Task: Word for word, copy all the data and drop the pictures.

[Excerpts from a dataset]
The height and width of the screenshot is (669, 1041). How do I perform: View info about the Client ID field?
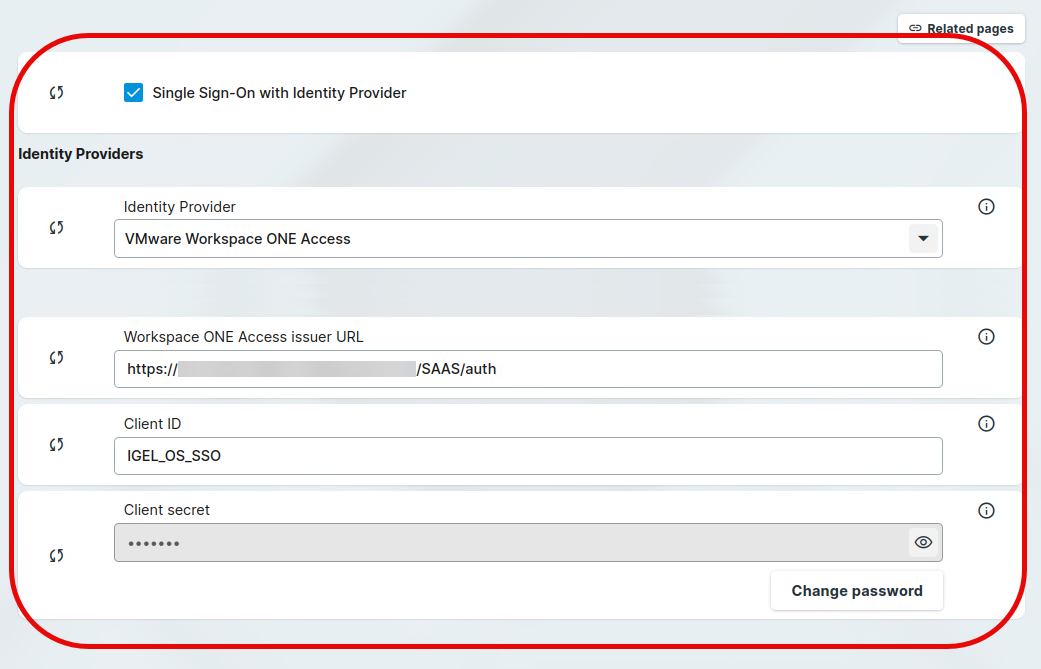point(986,424)
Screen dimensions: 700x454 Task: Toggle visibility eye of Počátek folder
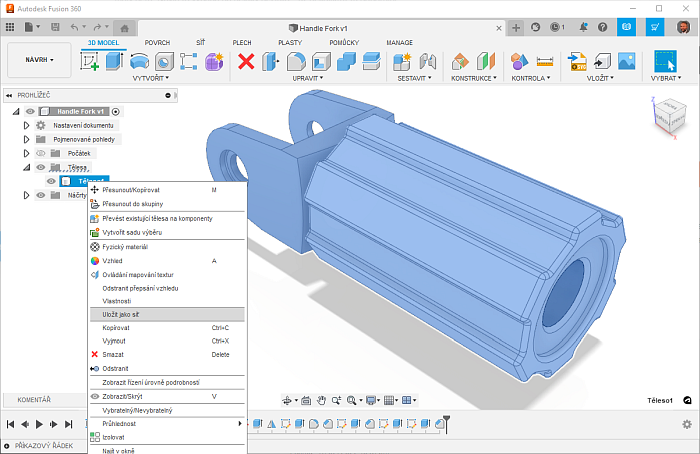click(x=41, y=153)
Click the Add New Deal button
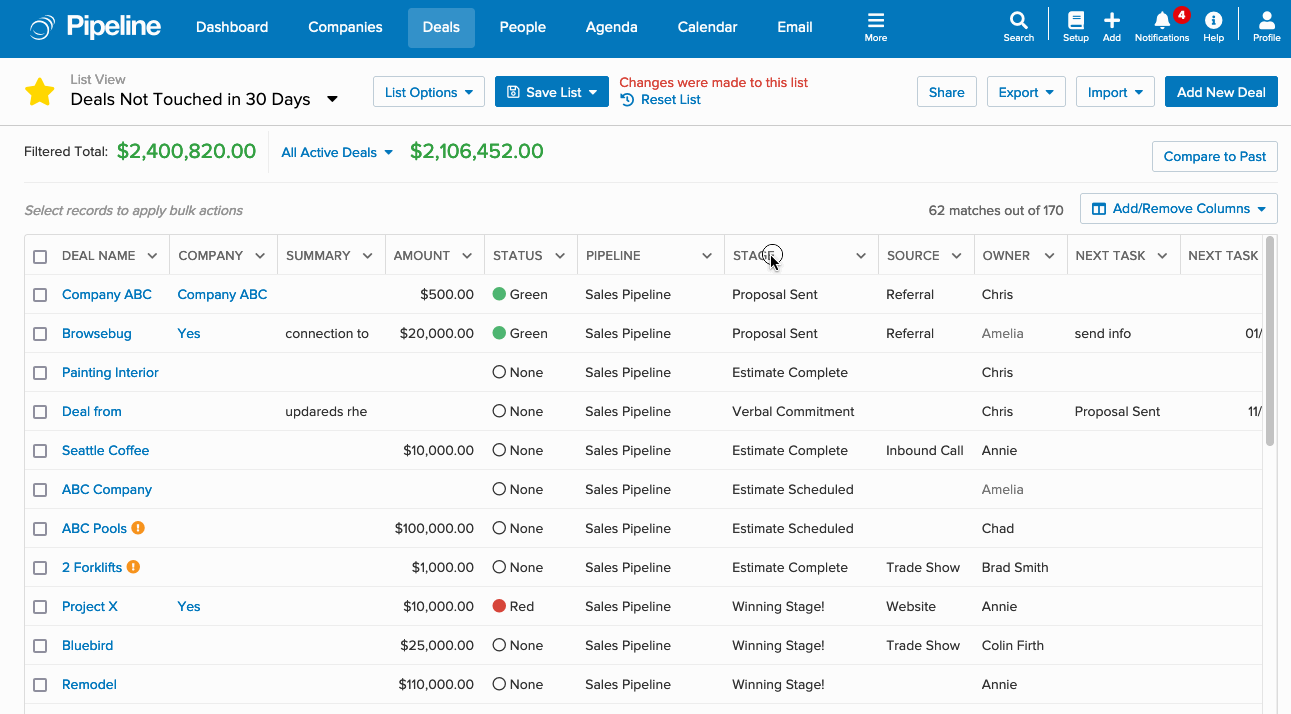 pos(1221,92)
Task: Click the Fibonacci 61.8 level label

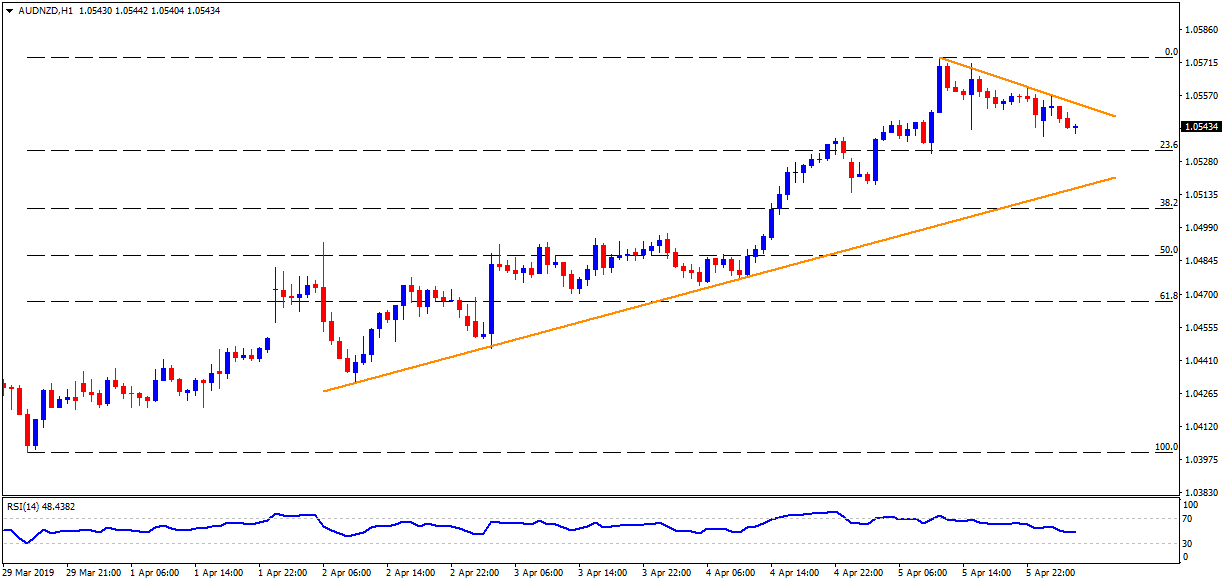Action: pos(1166,296)
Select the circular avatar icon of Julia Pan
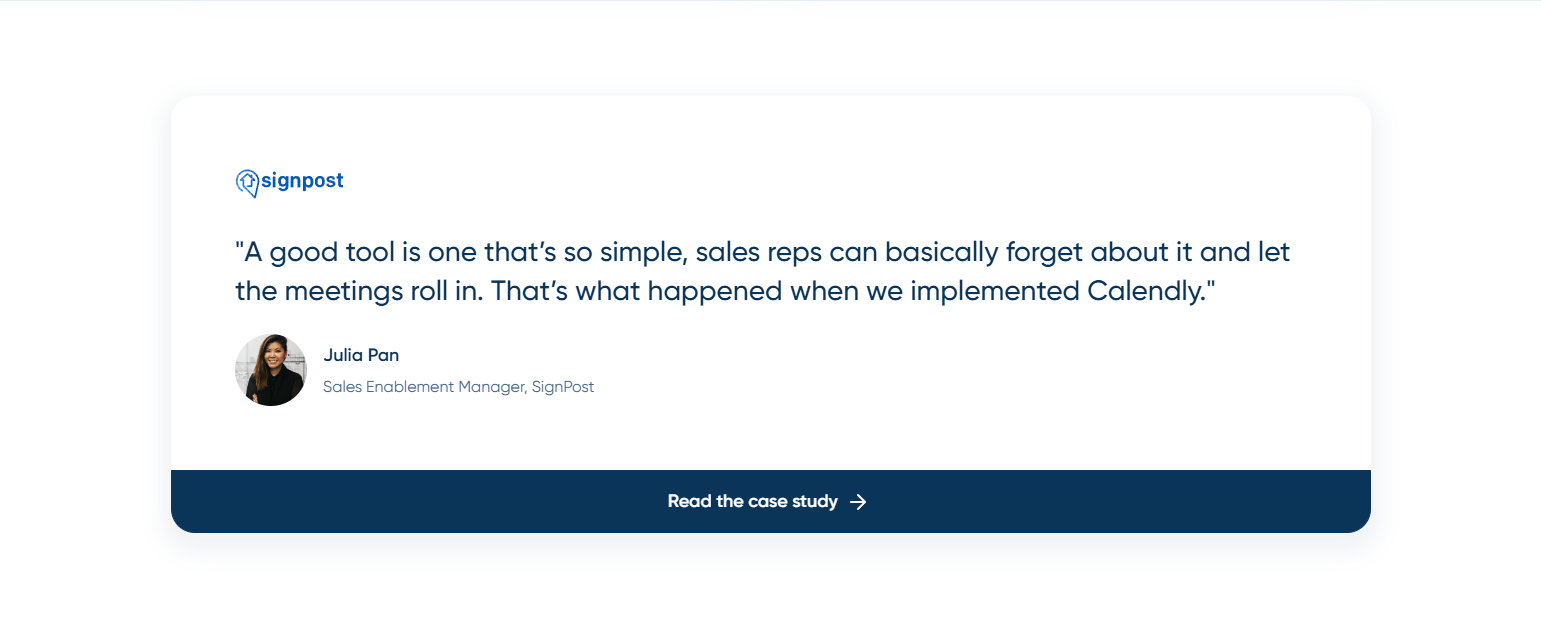 click(271, 369)
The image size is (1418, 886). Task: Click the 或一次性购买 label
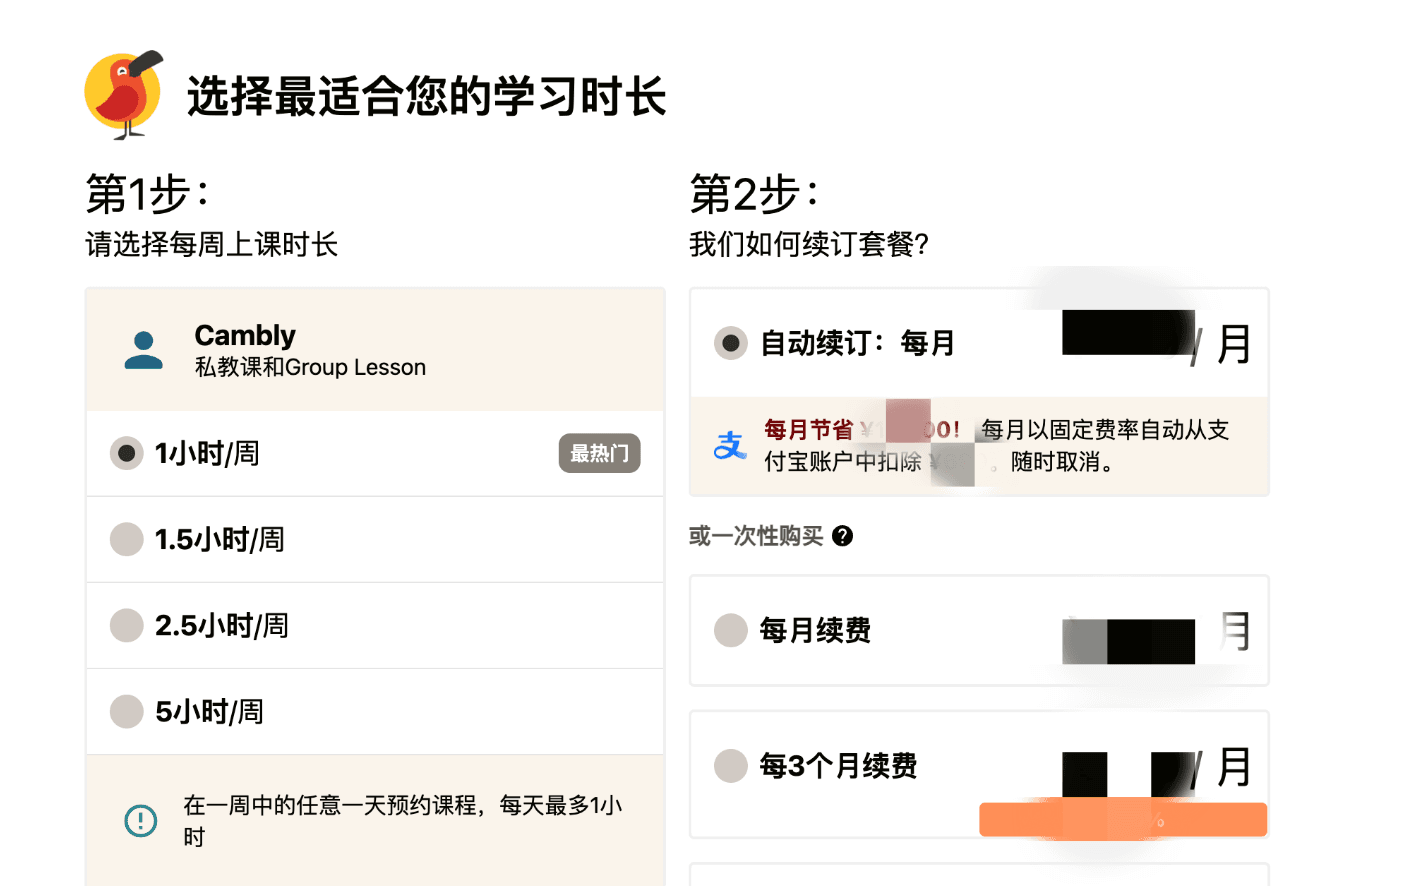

Reply:
The height and width of the screenshot is (669, 1041). How do I perform: View info about the Client ID field?
point(986,424)
Screen dimensions: 700x454 Task: Toggle visibility eye of Počátek folder
click(x=41, y=153)
Click the Add New Deal button
 pos(1221,92)
Task: Click the Fibonacci 61.8 level label

Action: pos(1166,296)
Select the circular avatar icon of Julia Pan
 click(271, 369)
The image size is (1418, 886). Task: Click the 或一次性购买 label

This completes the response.